Niemand kannte unsere Marotten besser als unsere Mutter: Ich mochte (und mag) keine zerkochten Erbsen – beim klassischen Mischgemüse ein großes Manko. Weshalb sie in das Mischgemüse extra-große Möhrenstücke machte, die ich dann essen konnte. Nachdem ich die Erbsen heuaussortiert hatte. Wir Kinder mochten kein Lungenhaschee, die Eltern schon – aber noch weniger mochten wir Lungenhaschee mit Gewürzgurken. Also bekamen wir unsere Portionen ohne zubereitet. Ein Kompromiss, mit dem wir alle leben konnten. Legendär ist Erbspüree-Vorfall: Mein Schwesterchen liebte Erbsen, ich mochte sie überhaupt nicht, beide mochten wir kein Erbspüree. Meine Mutter probierte es an einem Sonnabend trotzdem und wir weigerten uns. Daraufhin sprach sie eine Woche nicht mit uns (oder nur das Notwendigste). Darüber Lachen konnte sie erst viel, viel später.

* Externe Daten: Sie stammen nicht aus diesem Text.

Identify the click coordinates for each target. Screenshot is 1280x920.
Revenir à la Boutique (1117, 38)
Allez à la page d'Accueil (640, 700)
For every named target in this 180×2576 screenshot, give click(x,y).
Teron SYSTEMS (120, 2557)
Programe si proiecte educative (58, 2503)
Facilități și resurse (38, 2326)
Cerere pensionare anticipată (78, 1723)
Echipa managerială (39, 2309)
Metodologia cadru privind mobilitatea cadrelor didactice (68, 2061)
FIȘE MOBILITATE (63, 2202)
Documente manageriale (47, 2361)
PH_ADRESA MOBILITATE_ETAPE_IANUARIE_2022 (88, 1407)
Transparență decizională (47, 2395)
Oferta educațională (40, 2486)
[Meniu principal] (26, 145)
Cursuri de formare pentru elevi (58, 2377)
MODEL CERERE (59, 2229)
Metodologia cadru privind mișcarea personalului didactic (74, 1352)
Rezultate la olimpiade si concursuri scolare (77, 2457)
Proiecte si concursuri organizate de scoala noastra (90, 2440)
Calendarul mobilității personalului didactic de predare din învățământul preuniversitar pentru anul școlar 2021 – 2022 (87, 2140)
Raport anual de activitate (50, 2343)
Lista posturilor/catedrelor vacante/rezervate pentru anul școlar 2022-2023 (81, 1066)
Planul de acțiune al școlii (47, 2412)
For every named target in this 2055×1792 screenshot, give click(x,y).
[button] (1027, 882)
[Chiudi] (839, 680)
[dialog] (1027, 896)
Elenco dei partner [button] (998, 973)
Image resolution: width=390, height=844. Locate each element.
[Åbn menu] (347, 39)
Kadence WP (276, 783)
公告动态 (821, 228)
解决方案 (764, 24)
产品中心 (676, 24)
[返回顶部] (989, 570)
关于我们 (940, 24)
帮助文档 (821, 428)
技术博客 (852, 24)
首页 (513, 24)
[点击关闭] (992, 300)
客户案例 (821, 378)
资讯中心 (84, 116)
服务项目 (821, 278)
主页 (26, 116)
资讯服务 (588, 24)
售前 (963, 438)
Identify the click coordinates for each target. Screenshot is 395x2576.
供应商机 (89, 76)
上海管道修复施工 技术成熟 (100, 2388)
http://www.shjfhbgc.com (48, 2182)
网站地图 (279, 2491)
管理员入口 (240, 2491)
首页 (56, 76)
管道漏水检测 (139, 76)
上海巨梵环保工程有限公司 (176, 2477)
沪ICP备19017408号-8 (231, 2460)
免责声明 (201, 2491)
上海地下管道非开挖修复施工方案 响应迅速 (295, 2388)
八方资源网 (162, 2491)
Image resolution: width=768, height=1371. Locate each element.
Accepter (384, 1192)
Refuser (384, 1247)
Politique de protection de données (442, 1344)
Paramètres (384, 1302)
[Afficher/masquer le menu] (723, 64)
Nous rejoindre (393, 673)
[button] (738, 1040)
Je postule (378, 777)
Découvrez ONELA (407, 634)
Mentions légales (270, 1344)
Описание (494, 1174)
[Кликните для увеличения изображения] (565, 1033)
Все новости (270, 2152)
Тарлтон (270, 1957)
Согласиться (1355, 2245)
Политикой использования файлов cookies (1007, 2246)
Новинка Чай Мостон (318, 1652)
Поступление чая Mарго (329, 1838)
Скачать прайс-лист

Waren wir im Ausland, kam unweigerlich der Tag, an dem sie sagte: »Jetzt mal eine richtige Schwarzbrotstulle.« Meist war es der dritte Tag und das Hasenbrot war schon lange aufgegessen.

Musik

Gleichzeitig singen und ein Instrument spielen – das konnte sie. Sie spielte Akkordeon und Klavier, nicht klassische Stücke. Vielmehr die Lieder, zu denen es sich schunkeln und klatschen ließ. »Eine Seefahrt, die ist lustig …« gehörte dazu, dieses Lied, in dem die Singvögel aufgezählt werden und das Lied, in dem das Lernen der Wochentage mit Sportunterricht verbunden wurde: »Laurentia, liebe Laurentia, mein«. 

Mit diesen Liedern verbinde ich ihre Arbeit – fünfundzwanzig Jahre hatte meine Mutter in Einrichtungen gearbeitet, in denen Kinder mit Down-Syndrom betreut wurden, aber auch Kinder mit anderen geistigen Einschränkungen und diese kombiniert mit körperlichen Handicaps.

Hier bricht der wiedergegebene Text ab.